James Cotton reviews David Walker and Li Yao with Karen Walker, Happy Together. Bridging the Australia-China Divide (Melbourne: Melbourne University Press, 2022).
This account of the lives of historian David Walker and his translator Li Yao is a story that operates at a number of levels. As biography, we have accounts of the educations and life activities of the protagonists. In the case of Walker, it is the unfolding of a rare historical talent in the generally benign atmosphere of Australian suburbia and academia in the 1960s and 1970s. In the case of Li, the circumstances in which he endured and then triumphed could hardly have been more different or adverse. Mao’s China seemed to find endless ways to frustrate, humiliate and punish intellectuals, and Li experienced many of these ways. From his parents and grandparents he inherited the status of landlord, and even exemplary service in the Cultural Revolution could not eradicate that stain. The ironies of this paradox in such a regime are not explicitly explored, though the frequency with which the term ‘liberation’ (jiefang) is used in China is its own comment.
Walker found his metier with his important book on early Australian perceptions of Asia, a work which appeared precisely at the time when deeper thinking was needed as Australia’s ‘engagement’ with Asia became the national project. Despite many bitter experiences, having mastered English and its literature, Li translated Patrick White, Alex Miller, Brian Castro and other Australian writers, at a time in the 1990s when China was in engagement mode itself, and considerable attention was being paid to literatures and peoples beyond the familiar locations of Europe and North America. It is surely a comment on the seriousness of this engagement that there are now more centres for Australian studies in China than in the rest of the world together, including Australia.
Beyond these two life trajectories, the book is also a reminder that relations between nations are so much richer than formal diplomatic exchanges, and that ultimately it is the lived experience of individuals that provides the real substance and foundation. There are also some remarkable parallels in these otherwise disparate lives. Just as Walker was raised in Australia on lands from which the original inhabitants were dispossessed, when the Li family left Shanxi for Inner Mongolia they took up lands that were once the preserve of nomadic Mongol inhabitants. In his efforts to make Australia intelligible to students in China during his various periods as lecturer and teacher, chiefly as BHP Chair of Australian Studies at Peking University, Walker had the good fortune to draw upon Li’s exceptional work as a translator and bridge builder. For his part, Li was able to deepen his knowledge of Australia through his sustained dialogues with the historian, some of them conducted as they travelled together to significant historical and cultural sites.
The book inevitably ends on an uncertain note.

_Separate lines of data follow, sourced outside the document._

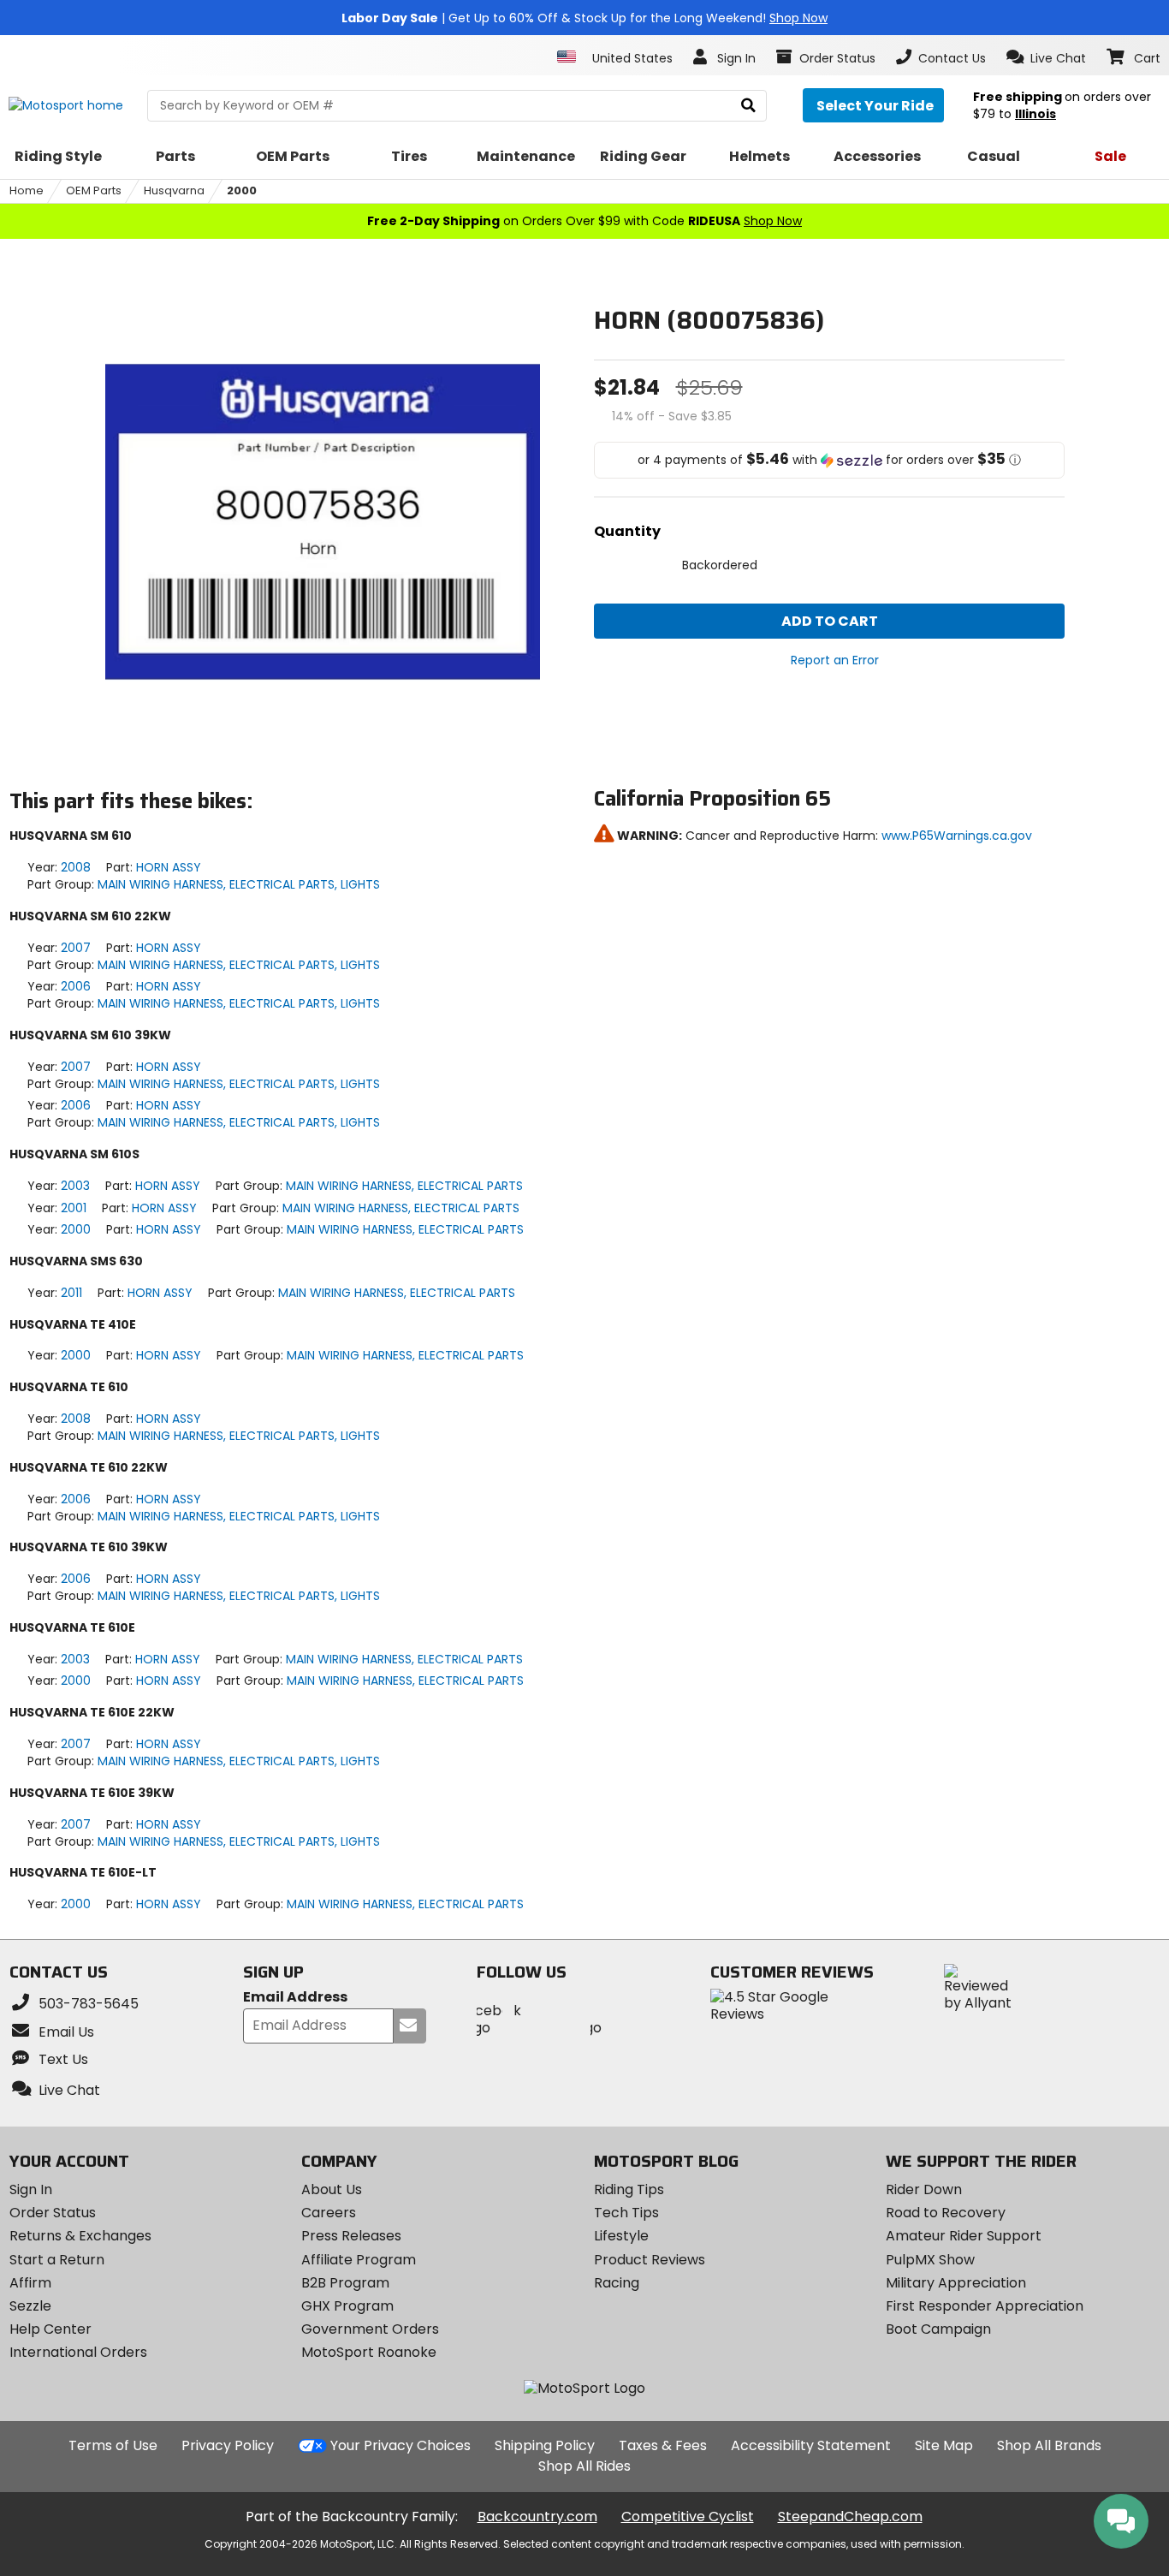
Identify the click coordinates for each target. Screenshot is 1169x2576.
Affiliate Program (358, 2260)
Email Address (295, 1998)
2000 (242, 190)
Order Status (52, 2212)
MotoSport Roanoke (368, 2352)
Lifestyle (621, 2236)
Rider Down (924, 2189)
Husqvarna (174, 190)
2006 (76, 986)
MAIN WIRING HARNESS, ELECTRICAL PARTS (404, 1185)
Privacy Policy (227, 2445)
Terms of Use (112, 2445)
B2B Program (345, 2283)
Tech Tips (626, 2212)
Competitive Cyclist (687, 2516)
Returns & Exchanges (80, 2236)
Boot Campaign (938, 2329)
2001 (73, 1208)
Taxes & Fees (663, 2445)
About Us (331, 2189)
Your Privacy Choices (400, 2445)
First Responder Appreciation (984, 2306)
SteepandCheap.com (850, 2516)
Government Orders (370, 2329)
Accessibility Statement (811, 2445)
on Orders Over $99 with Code (584, 220)
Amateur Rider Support (963, 2236)
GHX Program (347, 2306)
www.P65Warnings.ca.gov (956, 835)
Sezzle (30, 2306)
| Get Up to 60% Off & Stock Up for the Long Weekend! (584, 18)
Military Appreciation (956, 2283)
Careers (328, 2212)
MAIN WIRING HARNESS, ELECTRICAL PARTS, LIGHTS (239, 884)
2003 (75, 1185)
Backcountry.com (537, 2516)
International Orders (78, 2352)
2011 (71, 1292)
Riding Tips (629, 2189)
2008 (76, 867)
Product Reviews (649, 2260)
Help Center (50, 2329)
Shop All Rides (584, 2466)
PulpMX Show (930, 2260)
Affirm (30, 2283)
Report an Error (835, 660)
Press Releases (351, 2236)
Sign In (30, 2189)
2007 (76, 947)
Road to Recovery (946, 2212)
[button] (1046, 57)
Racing (616, 2283)
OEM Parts (94, 190)
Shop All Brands (1049, 2445)
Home (26, 190)
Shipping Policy (545, 2445)
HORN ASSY (168, 867)
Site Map (944, 2445)
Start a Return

Though it is a topic not explicitly explored, the reader is left to ponder whether the two historical moments that carried these individuals to prominence, and also brought them together, may have passed into history. For more than 40 years, Australian governments of all complexions were consistent in the view that Taiwan was a province of China and that its political evolution was a matter for the Chinese people to address. Despite many Australians being unsure as to its exact location, Taiwan and its internal disposition have suddenly become matters of vital strategic interest. This innovation has emerged despite the fact that it introjects a strident Australian voice into a Chinese national issue that goes back at least as far as 1895 and of which most Australians are ignorant. If it is possible to extract Australia from this current policy cul-de-sac then the generation of which Li and Walker are representative figures may yet play a further positive role.